Tuesday, November 19, 2013

Solemnity of Christ the King 2013

This Sunday marks the end of our Church year with the Feast of Christ the King.  By church timelines, this feast day is very much born in the modern era.  In response to the growing nationalism and secularism of the early 20th century, Pope Pius XI instituted this feast in his 1925 encyclical letter Quas Primas.  At the time the world was still recovering from the Great War (World War I), but as we all know, the turmoil that followed created the economic and social instability that would eventually bring on the Great Depression and World War II.  Revolutions in Russia, China, and Spain were sparking unrest worldwide, and calling into question the their models of governance and economics.  It is in this chaos that Pope Pius understood the need to refocus our attention on who it is that we must serve.

The Word for the Solemnity of Our Lord Jesus Christ, King of the Universe
        2 Samuel 5:1-3
        Psalm 122:1-2, 3-4, 4-5
        Colossians 1-12-20
        Luke 23:35-43

While some feast days retain the same readings year after year, other more important feasts have different readings unique to each Lectionary cycle.  Whereas last year’s readings for this time continued with the apocryphal visions of the end times from Daniel and Revelation, this year with Luke gives us a more glorious vision of kingship as it should be, that is, a kingship dedicated to God.

In our first reading from 2 Samuel we hear of Israel’s anointing of David as their king.  As we read this particular passage in the context of the solemnity, our focus shouldn’t be so much on David as is it should be on the connection of Jesus to the House of David.  The prophecy has been that the deliverer, the messiah, would come from the house of David.  This connection then makes Jesus a legitimate heir to the throne and brings God’s promise full circle.

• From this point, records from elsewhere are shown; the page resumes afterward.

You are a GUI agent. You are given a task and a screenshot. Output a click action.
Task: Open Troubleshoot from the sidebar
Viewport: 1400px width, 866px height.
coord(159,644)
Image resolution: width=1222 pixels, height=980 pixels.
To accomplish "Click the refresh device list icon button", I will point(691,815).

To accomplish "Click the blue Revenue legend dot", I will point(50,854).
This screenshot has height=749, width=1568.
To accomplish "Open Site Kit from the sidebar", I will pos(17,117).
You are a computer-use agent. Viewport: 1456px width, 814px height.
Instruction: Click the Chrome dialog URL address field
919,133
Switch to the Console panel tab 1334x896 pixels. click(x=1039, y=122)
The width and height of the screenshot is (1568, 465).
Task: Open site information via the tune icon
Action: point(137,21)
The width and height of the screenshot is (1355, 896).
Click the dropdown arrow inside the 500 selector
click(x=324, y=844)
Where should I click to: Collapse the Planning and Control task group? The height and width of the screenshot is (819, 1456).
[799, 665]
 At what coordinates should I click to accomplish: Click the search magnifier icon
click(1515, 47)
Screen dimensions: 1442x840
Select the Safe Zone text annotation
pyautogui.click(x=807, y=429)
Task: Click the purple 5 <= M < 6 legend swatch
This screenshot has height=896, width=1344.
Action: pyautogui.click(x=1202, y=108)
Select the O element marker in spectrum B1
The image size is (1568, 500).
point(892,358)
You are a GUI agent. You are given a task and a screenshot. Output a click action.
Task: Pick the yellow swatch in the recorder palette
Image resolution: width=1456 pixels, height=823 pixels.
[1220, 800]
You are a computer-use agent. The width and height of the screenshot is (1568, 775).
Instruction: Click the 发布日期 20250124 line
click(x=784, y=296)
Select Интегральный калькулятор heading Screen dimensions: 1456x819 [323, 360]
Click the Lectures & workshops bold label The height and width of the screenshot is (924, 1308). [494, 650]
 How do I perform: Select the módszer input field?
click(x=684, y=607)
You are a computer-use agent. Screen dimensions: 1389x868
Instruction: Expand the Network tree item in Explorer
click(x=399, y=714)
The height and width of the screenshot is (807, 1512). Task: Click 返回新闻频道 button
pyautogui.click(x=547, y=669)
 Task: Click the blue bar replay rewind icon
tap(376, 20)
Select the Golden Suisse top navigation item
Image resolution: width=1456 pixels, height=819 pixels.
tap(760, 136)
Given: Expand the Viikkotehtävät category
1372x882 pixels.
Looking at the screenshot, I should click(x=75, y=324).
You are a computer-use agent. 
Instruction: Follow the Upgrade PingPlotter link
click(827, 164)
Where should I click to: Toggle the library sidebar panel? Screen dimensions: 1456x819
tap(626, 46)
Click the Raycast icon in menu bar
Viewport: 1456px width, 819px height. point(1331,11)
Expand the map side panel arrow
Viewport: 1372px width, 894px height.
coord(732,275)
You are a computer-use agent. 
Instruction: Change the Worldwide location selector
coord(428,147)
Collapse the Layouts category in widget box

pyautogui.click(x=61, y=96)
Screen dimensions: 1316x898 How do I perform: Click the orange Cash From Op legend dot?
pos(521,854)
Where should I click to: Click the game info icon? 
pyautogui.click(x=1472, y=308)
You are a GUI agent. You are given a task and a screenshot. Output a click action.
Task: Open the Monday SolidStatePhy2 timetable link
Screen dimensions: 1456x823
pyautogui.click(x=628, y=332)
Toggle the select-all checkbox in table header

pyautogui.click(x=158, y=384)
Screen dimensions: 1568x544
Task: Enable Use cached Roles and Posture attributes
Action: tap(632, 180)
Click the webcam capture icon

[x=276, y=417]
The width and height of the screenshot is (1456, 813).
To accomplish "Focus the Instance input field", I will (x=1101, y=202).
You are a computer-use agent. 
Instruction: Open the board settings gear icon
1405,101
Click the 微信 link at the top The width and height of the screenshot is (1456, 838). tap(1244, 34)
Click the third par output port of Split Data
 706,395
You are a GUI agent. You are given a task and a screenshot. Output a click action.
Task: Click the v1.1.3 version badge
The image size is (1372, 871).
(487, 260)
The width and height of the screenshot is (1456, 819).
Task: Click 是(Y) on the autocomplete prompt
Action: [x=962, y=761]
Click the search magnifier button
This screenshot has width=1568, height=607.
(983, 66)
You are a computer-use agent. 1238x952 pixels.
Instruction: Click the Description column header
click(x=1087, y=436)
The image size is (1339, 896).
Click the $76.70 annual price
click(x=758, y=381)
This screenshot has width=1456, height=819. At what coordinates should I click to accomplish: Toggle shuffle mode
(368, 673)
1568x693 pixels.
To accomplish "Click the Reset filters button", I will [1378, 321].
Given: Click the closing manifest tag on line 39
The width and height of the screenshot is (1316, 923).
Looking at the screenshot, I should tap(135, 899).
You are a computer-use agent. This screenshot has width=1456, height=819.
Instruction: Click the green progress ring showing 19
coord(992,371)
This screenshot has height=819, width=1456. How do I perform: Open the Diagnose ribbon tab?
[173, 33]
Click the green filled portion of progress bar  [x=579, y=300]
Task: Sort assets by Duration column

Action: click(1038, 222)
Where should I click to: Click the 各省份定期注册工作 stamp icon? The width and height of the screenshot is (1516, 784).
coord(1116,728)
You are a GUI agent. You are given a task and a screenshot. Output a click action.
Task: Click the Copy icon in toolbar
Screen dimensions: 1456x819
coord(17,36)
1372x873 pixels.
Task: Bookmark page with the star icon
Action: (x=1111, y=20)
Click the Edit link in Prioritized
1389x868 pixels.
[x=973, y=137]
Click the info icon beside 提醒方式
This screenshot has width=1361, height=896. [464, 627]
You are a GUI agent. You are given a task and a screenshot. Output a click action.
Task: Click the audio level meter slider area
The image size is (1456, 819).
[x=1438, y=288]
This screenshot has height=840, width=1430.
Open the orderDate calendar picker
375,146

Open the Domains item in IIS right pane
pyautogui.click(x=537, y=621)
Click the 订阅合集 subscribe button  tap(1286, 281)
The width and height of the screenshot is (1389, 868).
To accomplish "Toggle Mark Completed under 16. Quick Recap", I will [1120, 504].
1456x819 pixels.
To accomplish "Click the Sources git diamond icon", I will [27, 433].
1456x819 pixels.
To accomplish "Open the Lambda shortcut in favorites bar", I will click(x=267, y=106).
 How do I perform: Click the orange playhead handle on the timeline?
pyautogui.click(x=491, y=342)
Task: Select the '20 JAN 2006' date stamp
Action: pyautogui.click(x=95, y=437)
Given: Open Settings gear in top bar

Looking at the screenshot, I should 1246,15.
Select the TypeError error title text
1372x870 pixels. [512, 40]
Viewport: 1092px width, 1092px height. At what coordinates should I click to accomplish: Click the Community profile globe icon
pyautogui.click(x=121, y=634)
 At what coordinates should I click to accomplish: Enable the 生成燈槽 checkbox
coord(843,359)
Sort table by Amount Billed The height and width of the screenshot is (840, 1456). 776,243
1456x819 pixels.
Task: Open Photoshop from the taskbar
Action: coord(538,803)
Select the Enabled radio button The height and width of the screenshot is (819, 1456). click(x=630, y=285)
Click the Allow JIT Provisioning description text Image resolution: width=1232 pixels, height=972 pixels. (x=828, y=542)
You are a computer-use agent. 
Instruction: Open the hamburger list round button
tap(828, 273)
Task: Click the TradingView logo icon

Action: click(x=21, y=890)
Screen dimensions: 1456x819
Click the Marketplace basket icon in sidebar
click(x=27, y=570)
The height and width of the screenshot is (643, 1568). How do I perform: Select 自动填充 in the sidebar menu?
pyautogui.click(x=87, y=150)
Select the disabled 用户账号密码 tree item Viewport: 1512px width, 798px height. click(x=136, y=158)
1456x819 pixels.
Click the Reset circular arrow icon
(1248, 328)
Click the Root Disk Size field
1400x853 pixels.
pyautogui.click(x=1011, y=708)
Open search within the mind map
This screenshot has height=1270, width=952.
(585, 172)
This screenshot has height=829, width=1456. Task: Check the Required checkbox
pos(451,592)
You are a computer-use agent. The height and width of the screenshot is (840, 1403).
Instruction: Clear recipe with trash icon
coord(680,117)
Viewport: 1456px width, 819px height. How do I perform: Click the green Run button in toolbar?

That throne indeed sounds glorious as Paul explains this to the Colossians in our second reading.  The people of that early church struggled with the idea of “who was in charge.”  An issue we face regularly in our human experience throughout history.  Here Paul refocuses our attention to the fact that it is Jesus to whom we owe our allegiance… it is Jesus who is our one and only king.

As we next turn to our Gospel from Luke, he gives witness to Jesus on the cross.  It is in that moment we are reminded this Heavenly throne came at a cost.  It was through his death and resurrection that God gave Jesus dominion over the earth (and indeed the Universe).

It is here where we must also remind ourselves that the whole Israelite experiment with monarchy was in fact not what God wanted (as seen in 1 Samuel 8:6-18), and was in the end a colossal failure.  Even though it was God who chose David to be King, and by all accounts was better than most, it was still an appeasement on God's part.  So it begs the question… why use the image of a kingdom?  Why portray Jesus as a King?  Simply answered, it speaks to the people’s idea of leadership and society while it also harkens back to the idea of God as king… a reminder that no matter who is in charge, God (in the person of Christ) is still the ruler over all.